* **About this task**:
Please set down every entry again exactly as it stands, without the pictures.
::: Provided data
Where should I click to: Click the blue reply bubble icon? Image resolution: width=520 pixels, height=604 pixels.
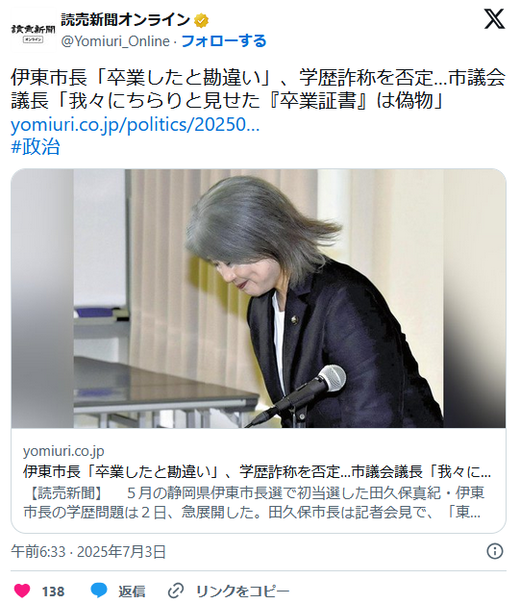coord(99,590)
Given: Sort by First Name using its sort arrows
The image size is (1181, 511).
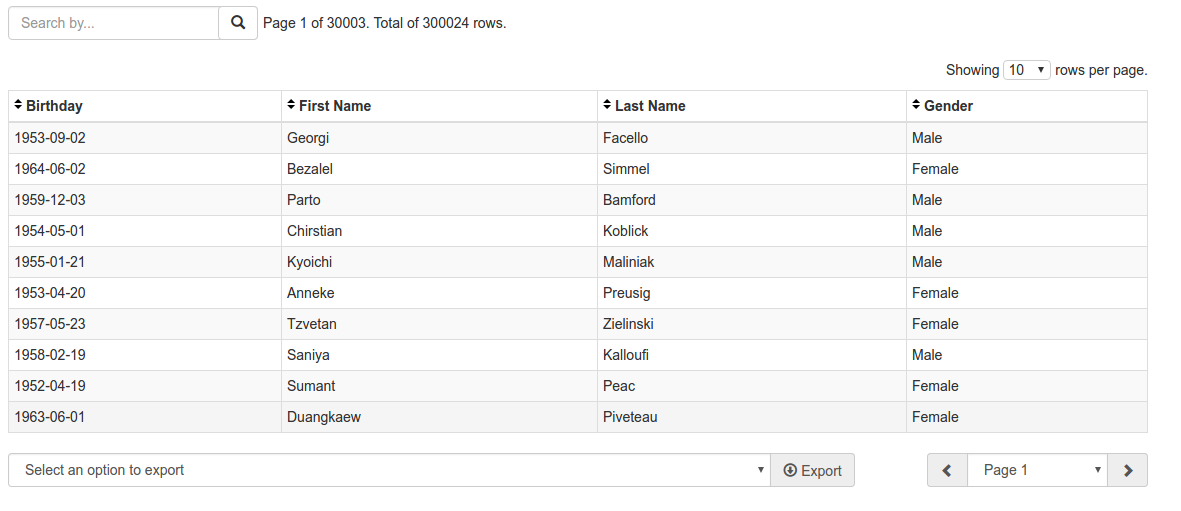Looking at the screenshot, I should (x=291, y=105).
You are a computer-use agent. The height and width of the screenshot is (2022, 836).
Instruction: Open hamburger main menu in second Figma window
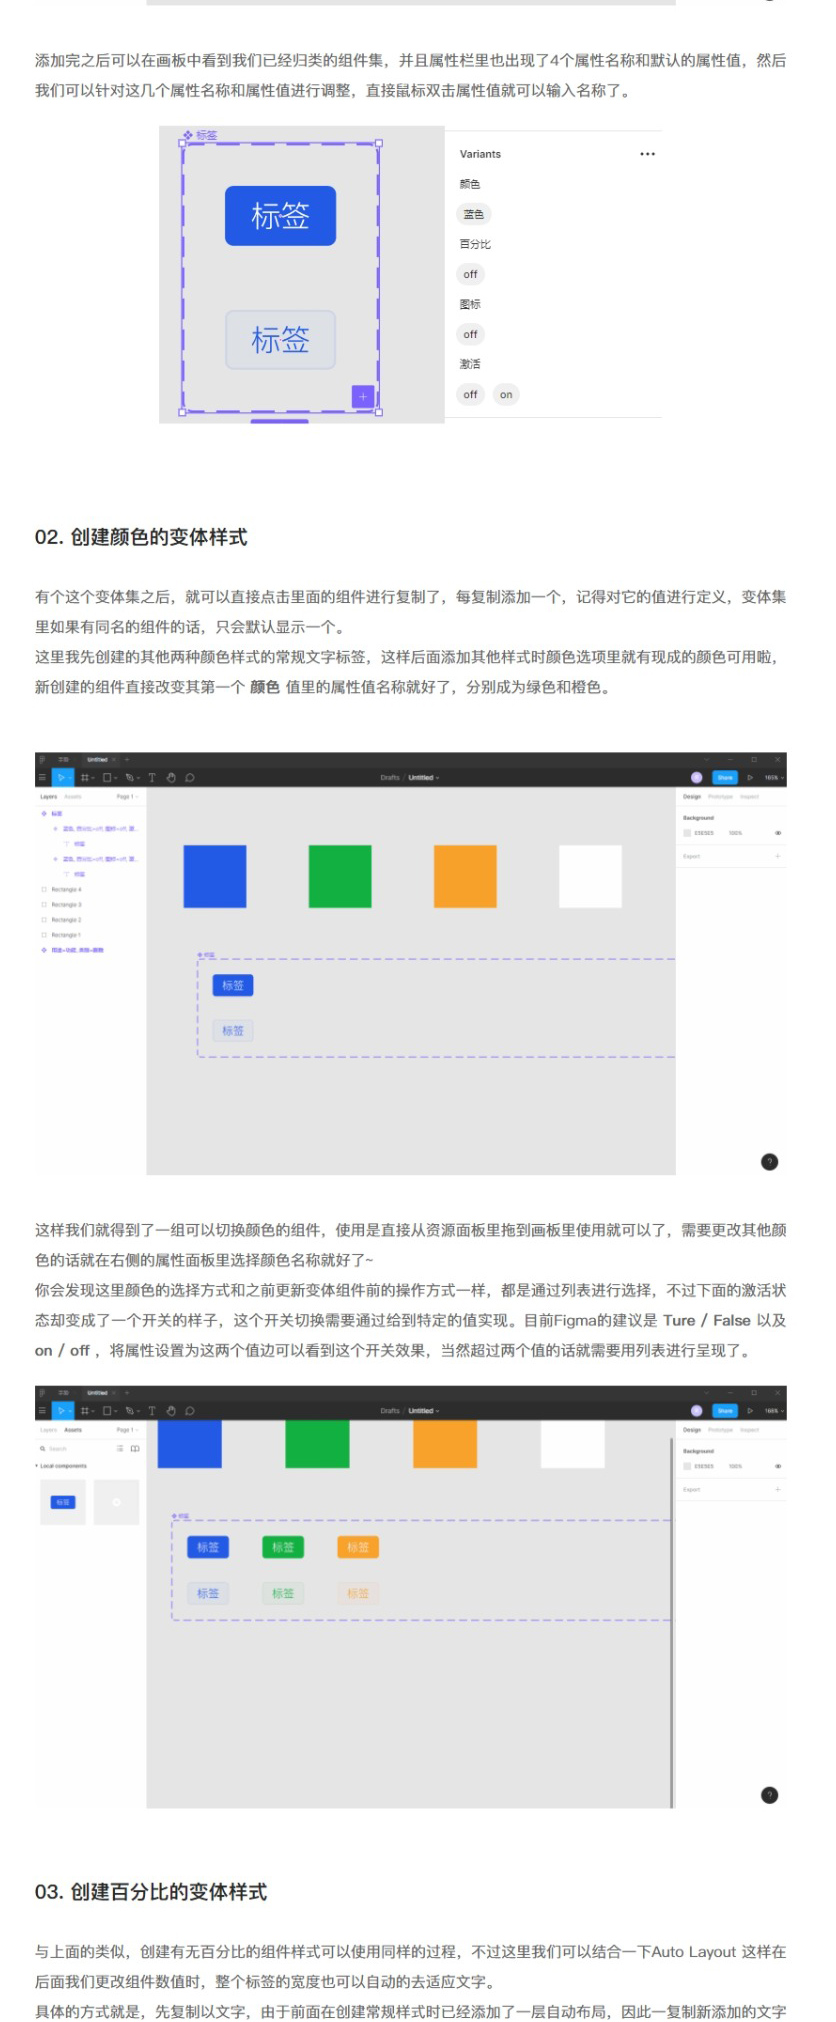pyautogui.click(x=42, y=1411)
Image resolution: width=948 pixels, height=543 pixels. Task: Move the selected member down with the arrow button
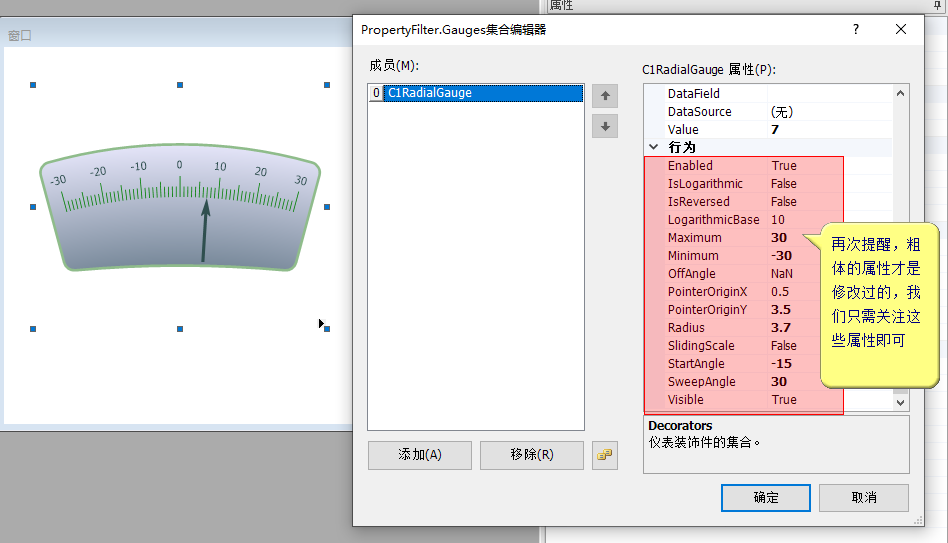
::::::
* **Task solution**:
Where should I click to: Click the blue reply bubble icon? Image resolution: width=520 pixels, height=604 pixels.
coord(99,590)
Given: Sort by First Name using its sort arrows
The image size is (1181, 511).
Looking at the screenshot, I should (x=291, y=105).
You are a computer-use agent. The height and width of the screenshot is (2022, 836).
Instruction: Open hamburger main menu in second Figma window
pyautogui.click(x=42, y=1411)
Image resolution: width=948 pixels, height=543 pixels. Task: Move the selected member down with the arrow button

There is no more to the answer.